▶ [Instructions for the task] Give back exactly the lines of the data below, starting with the line that has "Check the checkbox" and going on through the line that has "View the 198 likes count".

▶ [Material for this exercise]
····················

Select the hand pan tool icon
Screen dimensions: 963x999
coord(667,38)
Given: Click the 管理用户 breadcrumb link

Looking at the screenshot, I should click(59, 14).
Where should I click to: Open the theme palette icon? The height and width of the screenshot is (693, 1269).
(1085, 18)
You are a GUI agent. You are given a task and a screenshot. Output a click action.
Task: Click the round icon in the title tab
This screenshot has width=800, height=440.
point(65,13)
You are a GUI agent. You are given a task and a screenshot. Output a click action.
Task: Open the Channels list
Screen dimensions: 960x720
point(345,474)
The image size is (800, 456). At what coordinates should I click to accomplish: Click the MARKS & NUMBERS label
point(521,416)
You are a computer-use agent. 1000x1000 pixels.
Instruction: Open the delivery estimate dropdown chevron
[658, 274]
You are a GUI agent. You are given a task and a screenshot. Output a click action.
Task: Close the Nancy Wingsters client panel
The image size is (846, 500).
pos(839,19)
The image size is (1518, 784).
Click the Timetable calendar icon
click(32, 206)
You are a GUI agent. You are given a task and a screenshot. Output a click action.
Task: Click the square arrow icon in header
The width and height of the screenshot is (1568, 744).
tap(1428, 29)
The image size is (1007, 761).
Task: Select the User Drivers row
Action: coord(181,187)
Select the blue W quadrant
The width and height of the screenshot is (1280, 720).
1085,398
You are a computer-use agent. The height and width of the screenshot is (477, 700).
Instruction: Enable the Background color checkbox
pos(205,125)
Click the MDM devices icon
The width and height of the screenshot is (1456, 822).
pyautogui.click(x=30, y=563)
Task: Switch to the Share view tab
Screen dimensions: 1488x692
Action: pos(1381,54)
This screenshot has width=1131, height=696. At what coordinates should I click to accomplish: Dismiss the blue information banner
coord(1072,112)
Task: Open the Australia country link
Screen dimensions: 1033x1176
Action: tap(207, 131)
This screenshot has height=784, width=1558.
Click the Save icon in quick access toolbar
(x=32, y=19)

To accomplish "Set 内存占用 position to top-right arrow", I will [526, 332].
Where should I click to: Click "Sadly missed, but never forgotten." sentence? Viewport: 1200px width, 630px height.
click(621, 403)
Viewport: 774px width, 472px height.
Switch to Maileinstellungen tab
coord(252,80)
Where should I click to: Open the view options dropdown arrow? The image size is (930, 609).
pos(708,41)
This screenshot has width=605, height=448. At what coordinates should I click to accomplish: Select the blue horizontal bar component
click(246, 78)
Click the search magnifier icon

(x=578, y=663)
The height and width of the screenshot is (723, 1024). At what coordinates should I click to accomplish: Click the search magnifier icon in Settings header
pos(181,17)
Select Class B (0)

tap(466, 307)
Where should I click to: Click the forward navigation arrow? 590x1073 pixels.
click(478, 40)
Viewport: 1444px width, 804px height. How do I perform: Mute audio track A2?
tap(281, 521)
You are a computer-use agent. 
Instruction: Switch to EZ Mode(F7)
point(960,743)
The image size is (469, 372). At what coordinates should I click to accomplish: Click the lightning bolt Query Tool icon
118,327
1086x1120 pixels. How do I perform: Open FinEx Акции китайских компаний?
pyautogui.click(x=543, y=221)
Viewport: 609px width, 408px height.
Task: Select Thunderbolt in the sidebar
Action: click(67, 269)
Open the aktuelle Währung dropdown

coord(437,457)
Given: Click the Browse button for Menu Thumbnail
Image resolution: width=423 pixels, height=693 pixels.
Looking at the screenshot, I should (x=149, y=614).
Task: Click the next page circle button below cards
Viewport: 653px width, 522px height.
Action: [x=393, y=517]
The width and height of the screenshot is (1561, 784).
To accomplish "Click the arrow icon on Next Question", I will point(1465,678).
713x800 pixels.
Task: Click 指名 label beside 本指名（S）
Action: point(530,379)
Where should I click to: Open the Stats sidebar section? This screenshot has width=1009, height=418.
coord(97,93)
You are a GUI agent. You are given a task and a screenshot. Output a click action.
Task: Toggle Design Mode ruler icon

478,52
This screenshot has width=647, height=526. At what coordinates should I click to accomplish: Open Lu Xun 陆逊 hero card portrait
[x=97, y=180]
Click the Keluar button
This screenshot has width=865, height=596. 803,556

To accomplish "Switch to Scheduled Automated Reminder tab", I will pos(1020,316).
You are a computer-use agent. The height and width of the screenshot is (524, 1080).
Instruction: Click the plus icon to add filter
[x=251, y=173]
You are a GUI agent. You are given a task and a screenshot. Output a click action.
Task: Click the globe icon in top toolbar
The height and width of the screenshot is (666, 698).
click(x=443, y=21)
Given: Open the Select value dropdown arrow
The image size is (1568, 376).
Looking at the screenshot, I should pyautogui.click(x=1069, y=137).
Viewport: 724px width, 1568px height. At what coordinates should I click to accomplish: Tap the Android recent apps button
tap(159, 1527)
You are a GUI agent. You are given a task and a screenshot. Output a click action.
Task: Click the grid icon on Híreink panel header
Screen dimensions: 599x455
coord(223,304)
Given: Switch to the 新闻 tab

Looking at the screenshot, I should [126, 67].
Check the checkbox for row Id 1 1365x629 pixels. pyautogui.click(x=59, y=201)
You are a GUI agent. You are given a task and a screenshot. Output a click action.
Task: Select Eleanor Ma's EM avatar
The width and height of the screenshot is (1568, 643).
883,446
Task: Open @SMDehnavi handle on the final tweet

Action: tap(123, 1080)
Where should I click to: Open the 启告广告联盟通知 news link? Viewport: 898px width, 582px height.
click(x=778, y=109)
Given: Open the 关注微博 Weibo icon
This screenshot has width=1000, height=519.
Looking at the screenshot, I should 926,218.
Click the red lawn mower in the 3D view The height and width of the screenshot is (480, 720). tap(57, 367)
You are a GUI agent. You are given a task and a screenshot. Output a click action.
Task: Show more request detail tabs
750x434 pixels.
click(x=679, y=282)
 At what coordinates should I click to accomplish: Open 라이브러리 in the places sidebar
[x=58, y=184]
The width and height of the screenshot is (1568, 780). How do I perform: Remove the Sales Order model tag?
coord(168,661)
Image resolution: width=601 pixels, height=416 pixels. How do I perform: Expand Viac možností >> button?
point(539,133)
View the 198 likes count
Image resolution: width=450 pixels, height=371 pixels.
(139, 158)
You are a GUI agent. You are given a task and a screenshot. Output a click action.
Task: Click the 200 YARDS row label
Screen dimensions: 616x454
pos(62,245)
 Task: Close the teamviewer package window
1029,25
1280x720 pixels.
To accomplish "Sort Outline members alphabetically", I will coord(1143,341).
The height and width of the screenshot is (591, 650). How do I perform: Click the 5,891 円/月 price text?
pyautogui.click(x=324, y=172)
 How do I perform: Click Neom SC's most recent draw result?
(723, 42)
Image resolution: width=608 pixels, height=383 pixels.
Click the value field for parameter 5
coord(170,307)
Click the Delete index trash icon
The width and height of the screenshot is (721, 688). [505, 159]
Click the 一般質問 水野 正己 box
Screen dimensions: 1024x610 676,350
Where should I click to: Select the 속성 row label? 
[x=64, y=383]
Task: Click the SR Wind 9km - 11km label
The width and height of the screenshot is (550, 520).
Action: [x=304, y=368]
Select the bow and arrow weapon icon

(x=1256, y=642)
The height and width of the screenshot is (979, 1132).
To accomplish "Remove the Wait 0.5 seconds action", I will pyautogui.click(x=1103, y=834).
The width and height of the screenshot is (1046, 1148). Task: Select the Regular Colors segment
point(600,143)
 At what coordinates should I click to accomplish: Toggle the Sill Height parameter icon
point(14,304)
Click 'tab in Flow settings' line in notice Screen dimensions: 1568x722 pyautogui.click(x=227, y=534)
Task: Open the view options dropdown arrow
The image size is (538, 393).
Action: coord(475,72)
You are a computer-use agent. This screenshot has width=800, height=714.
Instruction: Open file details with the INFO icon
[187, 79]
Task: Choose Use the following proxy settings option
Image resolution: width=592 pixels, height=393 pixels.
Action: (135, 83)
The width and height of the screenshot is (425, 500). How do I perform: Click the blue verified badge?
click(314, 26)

····················

▶ [Exercise response]
Check the checkbox for row Id 1 1365x629 pixels. pyautogui.click(x=59, y=201)
You are a GUI agent. You are given a task and a screenshot. Output a click action.
Task: Select Eleanor Ma's EM avatar
The width and height of the screenshot is (1568, 643).
883,446
Task: Open @SMDehnavi handle on the final tweet

Action: tap(123, 1080)
Where should I click to: Open the 启告广告联盟通知 news link? Viewport: 898px width, 582px height.
click(x=778, y=109)
Given: Open the 关注微博 Weibo icon
This screenshot has width=1000, height=519.
Looking at the screenshot, I should 926,218.
Click the red lawn mower in the 3D view The height and width of the screenshot is (480, 720). tap(57, 367)
You are a GUI agent. You are given a task and a screenshot. Output a click action.
Task: Show more request detail tabs
750x434 pixels.
click(x=679, y=282)
 At what coordinates should I click to accomplish: Open 라이브러리 in the places sidebar
[x=58, y=184]
The width and height of the screenshot is (1568, 780). How do I perform: Remove the Sales Order model tag?
coord(168,661)
Image resolution: width=601 pixels, height=416 pixels. How do I perform: Expand Viac možností >> button?
point(539,133)
View the 198 likes count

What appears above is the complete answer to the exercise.